If you currently use a PAC file, you can migrate to Forwarding Profiles by importing the PAC file into a profile. Additionally, if you manage multiple PAC files for different traffic types, you can import these PAC files into separate profiles to use them simultaneously. In addition to standard proxy deployments, you can also use Forwarding Profiles to define the flow of traffic through GlobalProtect GlobalProtect® in Proxy or Tunnel and Proxy mode.

You can edit a proxy auto-configuration (PAC) file for explicit proxy that meets your requirement. GlobalProtect app proxies traffic to Prisma Access based on forwarding rules and logic from the PAC file. You can edit the PAC file content under Forwarding Rules.

If your Prisma® Access deployment uses a large number of sessions, and you would like to delete those sessions quickly, you can enable fast session delete, which allows Prisma Access to reuse TCP port numbers before the TCP TIME_WAIT period expires. This reuse of the TCP port numbers can be useful if your deployment has a large number of SSL decrypted sessions that may be short-lived. You can choose to enable this functionality for Prisma Access Remote Networks, Service Connections, and Mobile Users—GlobalProtect®; for Mobile Users—Explicit Proxy deployments, this functionality is enabled by default and you cannot disable it.

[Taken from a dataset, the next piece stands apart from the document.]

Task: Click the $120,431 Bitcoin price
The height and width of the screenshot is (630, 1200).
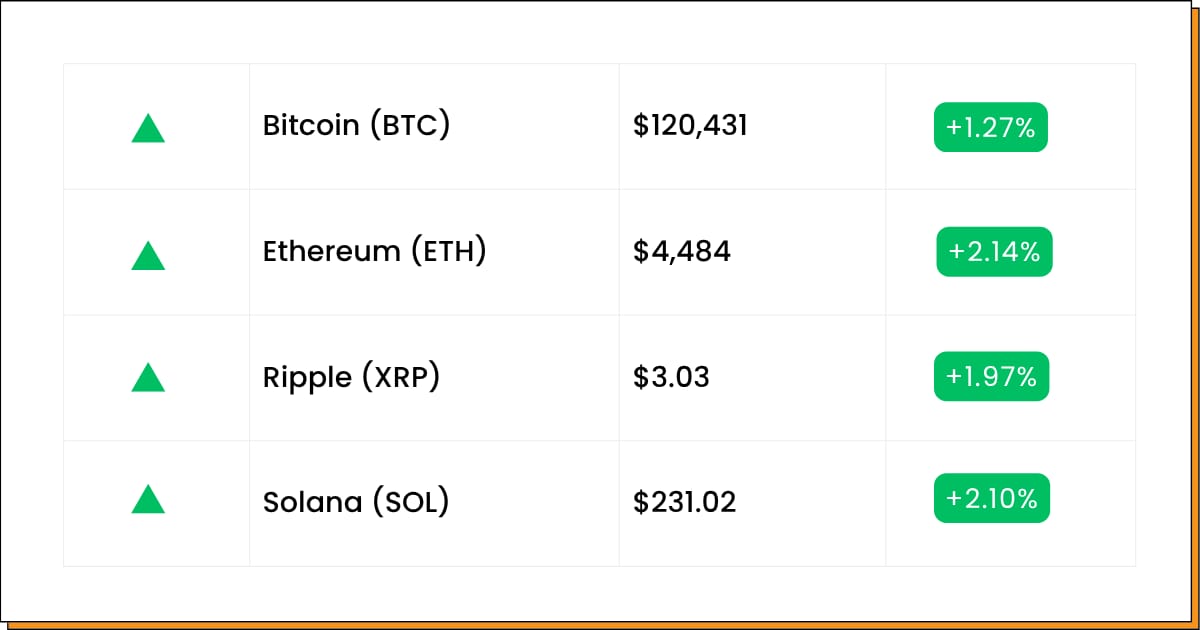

Prisma Access adds to the static IP address functionality for mobile users, where you can assign static IP addresses to users based on the Prisma Access theater or User-ID. To enhance IP address assignment for mobile users, you can now use location groups and user groups as a criteria, in addition to theater and User-ID. In addition, the number of supported IP address pool profiles is increased to 10,000. Activity Insights: Users allows you to view and monitor static IP address enhancements for mobile users.

You can use the Cloud Identity Engine with Prisma Access to apply information from third-party IoT detection sources to simplify the task of identifying and closing security gaps for devices in your network. See Configure Third-Party Device-ID in Prisma Access for details about setup and configuration.

Go to InsightsSecurityDevice Security to get insights on your IoT devices, such as the number of IoT devices connected within the last 30 minutes, all IoT devices connected during the time range selected, and details about all connected IoT devices.